- Cañon Location within New Mexico
- Coordinates: 35°39′25″N 106°44′08″W﻿ / ﻿35.65694°N 106.73556°W
- Country: United States
- State: New Mexico
- County: Sandoval

Area
- • Total: 16.11 sq mi (41.73 km^{2})
- • Land: 16.11 sq mi (41.73 km^{2})
- • Water: 0 sq mi (0.00 km^{2})
- Elevation: 5,689 ft (1,734 m)

Population (2020)
- • Total: 317
- • Density: 20/sq mi (7.6/km^{2})
- Time zone: UTC-7 (Mountain (MST))
- • Summer (DST): UTC-6 (MDT)
- Area code: 505
- GNIS feature ID: 928702

= Cañon, New Mexico =

Cañon is an unincorporated community and census-designated place in Sandoval County, New Mexico, United States.
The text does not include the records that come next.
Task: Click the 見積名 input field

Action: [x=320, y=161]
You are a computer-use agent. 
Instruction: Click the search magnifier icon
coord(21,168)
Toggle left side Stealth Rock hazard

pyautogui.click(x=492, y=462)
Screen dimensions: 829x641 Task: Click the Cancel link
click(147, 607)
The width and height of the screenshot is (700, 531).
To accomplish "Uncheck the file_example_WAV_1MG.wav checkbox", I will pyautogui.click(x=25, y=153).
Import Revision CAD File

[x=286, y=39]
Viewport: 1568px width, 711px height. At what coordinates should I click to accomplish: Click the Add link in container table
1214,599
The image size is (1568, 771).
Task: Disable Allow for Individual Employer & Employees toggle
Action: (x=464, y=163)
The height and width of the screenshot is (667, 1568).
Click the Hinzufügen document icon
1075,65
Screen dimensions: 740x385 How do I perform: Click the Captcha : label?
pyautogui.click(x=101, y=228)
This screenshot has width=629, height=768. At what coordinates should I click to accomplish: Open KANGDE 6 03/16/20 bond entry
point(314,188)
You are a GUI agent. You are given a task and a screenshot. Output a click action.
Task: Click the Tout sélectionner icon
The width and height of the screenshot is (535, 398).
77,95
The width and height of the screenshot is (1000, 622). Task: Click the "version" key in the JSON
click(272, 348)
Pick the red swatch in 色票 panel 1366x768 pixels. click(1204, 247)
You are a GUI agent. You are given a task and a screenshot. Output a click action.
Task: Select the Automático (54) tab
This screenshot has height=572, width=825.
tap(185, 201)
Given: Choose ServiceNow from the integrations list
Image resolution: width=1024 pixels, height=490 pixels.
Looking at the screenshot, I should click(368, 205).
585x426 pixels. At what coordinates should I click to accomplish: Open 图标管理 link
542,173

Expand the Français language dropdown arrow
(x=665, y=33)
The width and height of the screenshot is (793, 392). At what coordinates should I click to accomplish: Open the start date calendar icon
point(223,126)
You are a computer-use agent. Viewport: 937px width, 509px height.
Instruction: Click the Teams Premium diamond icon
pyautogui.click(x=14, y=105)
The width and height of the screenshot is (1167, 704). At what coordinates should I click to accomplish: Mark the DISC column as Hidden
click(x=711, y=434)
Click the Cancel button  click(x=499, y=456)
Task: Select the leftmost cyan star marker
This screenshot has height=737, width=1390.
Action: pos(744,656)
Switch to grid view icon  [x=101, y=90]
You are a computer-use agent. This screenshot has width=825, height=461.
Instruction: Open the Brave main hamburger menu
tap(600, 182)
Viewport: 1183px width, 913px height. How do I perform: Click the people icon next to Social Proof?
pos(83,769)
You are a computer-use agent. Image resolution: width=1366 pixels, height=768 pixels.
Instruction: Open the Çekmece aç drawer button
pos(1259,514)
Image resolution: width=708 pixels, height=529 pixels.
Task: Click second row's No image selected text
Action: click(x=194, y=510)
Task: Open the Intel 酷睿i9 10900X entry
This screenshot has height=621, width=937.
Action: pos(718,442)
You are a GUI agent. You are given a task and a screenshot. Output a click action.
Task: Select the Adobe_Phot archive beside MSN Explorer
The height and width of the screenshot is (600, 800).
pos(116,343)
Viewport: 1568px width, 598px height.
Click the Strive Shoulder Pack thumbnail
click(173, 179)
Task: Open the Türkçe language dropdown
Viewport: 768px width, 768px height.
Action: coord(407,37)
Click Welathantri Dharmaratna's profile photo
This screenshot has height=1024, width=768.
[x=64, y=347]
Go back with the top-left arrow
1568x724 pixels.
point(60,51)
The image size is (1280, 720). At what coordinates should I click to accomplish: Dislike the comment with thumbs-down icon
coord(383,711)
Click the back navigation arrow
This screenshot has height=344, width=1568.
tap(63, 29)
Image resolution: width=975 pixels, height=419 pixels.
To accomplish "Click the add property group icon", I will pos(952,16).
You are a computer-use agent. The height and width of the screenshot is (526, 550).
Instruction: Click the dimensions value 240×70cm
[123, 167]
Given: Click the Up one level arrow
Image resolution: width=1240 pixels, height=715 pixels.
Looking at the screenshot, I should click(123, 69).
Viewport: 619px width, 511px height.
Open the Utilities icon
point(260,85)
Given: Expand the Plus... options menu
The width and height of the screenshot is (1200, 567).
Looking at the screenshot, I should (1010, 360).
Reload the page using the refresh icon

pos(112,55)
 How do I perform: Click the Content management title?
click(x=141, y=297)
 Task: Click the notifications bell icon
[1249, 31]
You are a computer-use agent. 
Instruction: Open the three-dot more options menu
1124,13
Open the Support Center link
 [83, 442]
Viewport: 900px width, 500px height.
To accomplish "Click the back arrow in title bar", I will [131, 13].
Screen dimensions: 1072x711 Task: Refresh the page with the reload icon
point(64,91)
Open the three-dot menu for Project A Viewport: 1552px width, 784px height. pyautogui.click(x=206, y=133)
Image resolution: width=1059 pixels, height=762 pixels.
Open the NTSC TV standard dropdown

As of the 2020 census, Cañon had a population of 317. New Mexico State Road 4 passes through the community.

==Geography==
Cañon is located at . According to the U.S. Census Bureau, the community has an area of 16.111 mi2, all land.

==Demographics==

Historical population
| Census | Pop. | Note | %± |
| 2020 | 317 |  | — |
U.S. Decennial Census

==Education==
It is within the Jemez Valley Public Schools school district.